Stored data:
=== Section Start ===
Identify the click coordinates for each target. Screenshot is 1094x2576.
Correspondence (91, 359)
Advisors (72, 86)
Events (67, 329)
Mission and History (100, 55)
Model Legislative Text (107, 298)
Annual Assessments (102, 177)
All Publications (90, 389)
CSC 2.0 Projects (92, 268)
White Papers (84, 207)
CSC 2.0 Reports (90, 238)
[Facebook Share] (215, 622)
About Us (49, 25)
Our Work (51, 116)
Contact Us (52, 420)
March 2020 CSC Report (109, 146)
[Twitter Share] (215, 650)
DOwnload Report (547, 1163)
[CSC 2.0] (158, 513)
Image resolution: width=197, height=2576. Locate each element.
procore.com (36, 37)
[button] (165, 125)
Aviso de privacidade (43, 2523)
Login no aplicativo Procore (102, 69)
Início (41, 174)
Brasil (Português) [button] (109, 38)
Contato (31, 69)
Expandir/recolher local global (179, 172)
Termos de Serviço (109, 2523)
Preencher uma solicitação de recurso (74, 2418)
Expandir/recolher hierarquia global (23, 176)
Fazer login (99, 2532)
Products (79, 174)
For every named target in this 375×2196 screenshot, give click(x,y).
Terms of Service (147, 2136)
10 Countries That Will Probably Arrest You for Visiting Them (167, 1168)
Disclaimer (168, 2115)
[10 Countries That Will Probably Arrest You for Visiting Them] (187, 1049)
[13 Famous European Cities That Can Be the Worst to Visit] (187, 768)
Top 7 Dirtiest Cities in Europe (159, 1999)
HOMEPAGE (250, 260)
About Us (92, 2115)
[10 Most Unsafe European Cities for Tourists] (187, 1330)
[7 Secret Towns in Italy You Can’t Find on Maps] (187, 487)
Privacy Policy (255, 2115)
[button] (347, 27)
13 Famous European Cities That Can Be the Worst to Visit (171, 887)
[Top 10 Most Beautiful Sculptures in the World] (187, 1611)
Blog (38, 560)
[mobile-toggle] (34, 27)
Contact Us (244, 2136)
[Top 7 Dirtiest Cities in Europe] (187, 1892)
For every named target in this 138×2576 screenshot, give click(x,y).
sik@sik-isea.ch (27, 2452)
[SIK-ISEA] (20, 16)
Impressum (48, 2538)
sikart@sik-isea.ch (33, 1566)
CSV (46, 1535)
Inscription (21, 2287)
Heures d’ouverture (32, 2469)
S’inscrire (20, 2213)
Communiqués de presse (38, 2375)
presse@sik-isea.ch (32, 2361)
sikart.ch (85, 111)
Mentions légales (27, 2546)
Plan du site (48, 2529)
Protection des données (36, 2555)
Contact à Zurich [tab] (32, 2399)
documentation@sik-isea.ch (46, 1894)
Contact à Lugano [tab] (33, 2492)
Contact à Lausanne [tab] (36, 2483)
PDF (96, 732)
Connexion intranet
=== Section End ===
Only lines containing the word "target" should appear in the answer, and every such line from the records above must be there.

Identify the click coordinates for each target. Screenshot is 1094x2576.
For every named target in this 375×2196 screenshot, give click(x,y).
For every named target in this 138×2576 screenshot, give click(x,y).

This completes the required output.